TASK DIRECTIONS: Copy out, word for word, the part of the listing below that opens with its first line and closes with the line containing "coord(47,220)".

DATA SUPPLIED:
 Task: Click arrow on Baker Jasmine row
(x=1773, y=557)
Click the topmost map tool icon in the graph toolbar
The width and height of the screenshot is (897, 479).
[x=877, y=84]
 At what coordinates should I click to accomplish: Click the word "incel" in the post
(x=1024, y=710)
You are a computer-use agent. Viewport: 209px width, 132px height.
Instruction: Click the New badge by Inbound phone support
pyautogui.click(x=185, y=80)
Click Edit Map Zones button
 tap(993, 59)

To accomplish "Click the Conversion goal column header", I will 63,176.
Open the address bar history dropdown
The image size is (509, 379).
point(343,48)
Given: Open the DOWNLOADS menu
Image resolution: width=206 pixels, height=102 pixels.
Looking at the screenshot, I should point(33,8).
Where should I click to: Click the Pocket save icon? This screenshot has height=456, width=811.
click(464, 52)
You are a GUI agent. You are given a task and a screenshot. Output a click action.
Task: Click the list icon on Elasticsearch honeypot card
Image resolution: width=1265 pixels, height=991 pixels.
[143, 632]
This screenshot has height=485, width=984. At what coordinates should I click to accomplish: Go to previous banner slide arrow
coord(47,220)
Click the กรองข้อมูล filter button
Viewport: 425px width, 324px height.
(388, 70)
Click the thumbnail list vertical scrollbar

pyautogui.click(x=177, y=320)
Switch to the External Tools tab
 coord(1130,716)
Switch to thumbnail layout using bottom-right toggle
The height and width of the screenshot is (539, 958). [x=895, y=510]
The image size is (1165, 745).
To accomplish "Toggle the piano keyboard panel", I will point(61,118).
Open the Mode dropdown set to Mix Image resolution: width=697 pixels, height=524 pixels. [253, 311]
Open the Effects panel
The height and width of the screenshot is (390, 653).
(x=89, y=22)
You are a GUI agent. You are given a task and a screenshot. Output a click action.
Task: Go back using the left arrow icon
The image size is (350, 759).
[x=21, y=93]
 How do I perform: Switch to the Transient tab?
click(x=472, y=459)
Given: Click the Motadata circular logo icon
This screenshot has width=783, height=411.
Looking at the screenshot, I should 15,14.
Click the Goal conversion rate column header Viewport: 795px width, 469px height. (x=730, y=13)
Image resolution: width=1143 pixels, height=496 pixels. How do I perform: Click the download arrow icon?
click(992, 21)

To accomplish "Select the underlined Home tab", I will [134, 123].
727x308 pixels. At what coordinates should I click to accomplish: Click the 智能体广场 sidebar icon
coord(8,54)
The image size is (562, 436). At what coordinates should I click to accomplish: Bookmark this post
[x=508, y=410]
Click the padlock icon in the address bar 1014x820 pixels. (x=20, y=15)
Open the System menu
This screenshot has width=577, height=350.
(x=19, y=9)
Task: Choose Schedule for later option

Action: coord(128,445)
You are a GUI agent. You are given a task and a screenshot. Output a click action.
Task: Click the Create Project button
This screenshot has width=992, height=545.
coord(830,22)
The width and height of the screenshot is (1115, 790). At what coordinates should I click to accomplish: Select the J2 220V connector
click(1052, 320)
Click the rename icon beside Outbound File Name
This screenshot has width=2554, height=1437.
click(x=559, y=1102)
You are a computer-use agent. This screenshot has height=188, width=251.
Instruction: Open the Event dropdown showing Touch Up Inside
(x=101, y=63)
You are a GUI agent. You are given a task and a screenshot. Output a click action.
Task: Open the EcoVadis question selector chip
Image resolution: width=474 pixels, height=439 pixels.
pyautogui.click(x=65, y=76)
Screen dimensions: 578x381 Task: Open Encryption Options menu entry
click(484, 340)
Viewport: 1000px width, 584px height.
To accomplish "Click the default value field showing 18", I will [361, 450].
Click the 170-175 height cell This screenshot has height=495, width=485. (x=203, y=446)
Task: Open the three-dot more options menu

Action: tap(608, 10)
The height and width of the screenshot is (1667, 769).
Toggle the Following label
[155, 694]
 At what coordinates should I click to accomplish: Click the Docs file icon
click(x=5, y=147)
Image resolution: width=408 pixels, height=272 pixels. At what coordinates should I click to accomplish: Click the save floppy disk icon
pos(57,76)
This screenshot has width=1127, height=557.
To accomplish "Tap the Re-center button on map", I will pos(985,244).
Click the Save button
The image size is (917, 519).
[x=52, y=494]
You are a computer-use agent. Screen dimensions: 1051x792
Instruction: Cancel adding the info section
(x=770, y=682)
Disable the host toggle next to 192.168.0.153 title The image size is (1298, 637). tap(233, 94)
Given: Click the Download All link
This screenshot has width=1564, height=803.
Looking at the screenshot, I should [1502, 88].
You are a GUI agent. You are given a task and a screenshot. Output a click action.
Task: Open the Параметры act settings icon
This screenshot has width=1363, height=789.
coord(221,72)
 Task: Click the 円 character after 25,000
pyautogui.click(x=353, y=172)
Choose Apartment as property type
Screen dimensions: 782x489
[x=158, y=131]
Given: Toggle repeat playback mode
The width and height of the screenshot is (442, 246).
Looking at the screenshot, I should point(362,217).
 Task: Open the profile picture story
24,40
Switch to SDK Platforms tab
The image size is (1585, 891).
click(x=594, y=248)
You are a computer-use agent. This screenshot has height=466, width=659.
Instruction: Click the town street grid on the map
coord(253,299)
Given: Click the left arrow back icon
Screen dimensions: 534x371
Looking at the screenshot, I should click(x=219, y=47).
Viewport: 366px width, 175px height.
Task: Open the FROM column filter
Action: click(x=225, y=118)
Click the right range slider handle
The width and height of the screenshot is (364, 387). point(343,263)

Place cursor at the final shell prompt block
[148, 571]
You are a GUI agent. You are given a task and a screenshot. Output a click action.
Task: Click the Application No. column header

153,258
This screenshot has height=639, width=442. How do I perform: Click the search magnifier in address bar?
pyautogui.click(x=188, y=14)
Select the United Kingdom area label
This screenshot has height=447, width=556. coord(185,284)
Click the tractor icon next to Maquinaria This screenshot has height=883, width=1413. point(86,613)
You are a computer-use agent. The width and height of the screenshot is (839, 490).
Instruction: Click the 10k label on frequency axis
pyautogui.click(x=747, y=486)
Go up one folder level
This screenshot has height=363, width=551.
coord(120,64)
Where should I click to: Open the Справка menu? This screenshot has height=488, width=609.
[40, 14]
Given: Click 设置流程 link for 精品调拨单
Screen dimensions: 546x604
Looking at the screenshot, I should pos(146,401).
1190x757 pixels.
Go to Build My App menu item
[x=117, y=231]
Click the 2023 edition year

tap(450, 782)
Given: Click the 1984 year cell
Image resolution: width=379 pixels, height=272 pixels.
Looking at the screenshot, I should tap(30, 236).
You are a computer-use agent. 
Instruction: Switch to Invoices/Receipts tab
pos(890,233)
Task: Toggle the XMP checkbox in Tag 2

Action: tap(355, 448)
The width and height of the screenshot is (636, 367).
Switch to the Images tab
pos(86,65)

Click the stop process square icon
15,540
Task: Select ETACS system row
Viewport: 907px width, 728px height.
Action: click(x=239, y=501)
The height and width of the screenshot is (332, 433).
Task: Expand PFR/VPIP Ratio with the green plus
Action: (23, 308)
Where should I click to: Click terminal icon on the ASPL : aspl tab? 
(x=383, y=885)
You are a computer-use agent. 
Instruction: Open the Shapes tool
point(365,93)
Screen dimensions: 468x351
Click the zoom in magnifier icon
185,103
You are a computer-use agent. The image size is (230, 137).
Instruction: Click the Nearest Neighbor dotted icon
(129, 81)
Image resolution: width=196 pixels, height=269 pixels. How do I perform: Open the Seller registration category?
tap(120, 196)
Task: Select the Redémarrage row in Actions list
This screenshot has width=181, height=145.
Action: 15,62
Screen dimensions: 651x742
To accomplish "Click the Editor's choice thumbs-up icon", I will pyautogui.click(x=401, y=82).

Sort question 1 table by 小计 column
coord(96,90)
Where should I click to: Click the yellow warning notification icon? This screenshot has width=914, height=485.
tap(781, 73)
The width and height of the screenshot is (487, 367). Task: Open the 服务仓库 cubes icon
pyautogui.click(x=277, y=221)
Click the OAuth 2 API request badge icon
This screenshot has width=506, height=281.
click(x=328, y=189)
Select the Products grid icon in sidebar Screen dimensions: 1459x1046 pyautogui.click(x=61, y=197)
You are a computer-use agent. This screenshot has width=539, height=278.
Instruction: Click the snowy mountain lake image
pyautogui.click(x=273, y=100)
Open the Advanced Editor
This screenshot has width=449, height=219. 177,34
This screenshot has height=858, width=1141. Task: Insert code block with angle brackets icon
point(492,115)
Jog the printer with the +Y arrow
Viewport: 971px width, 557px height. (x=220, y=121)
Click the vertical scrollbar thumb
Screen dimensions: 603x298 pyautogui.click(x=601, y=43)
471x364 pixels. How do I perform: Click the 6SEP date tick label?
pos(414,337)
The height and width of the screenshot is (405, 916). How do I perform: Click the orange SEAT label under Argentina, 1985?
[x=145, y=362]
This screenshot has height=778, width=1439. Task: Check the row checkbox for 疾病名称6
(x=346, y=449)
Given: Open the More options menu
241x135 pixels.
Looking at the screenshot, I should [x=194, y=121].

TASK RESULT:
 Task: Click arrow on Baker Jasmine row
(x=1773, y=557)
Click the topmost map tool icon in the graph toolbar
The width and height of the screenshot is (897, 479).
[x=877, y=84]
 At what coordinates should I click to accomplish: Click the word "incel" in the post
(x=1024, y=710)
You are a computer-use agent. Viewport: 209px width, 132px height.
Instruction: Click the New badge by Inbound phone support
pyautogui.click(x=185, y=80)
Click Edit Map Zones button
 tap(993, 59)

To accomplish "Click the Conversion goal column header", I will 63,176.
Open the address bar history dropdown
The image size is (509, 379).
point(343,48)
Given: Open the DOWNLOADS menu
Image resolution: width=206 pixels, height=102 pixels.
Looking at the screenshot, I should point(33,8).
Where should I click to: Click the Pocket save icon? This screenshot has height=456, width=811.
click(464, 52)
You are a GUI agent. You are given a task and a screenshot. Output a click action.
Task: Click the list icon on Elasticsearch honeypot card
Image resolution: width=1265 pixels, height=991 pixels.
[143, 632]
This screenshot has height=485, width=984. At what coordinates should I click to accomplish: Go to previous banner slide arrow
coord(47,220)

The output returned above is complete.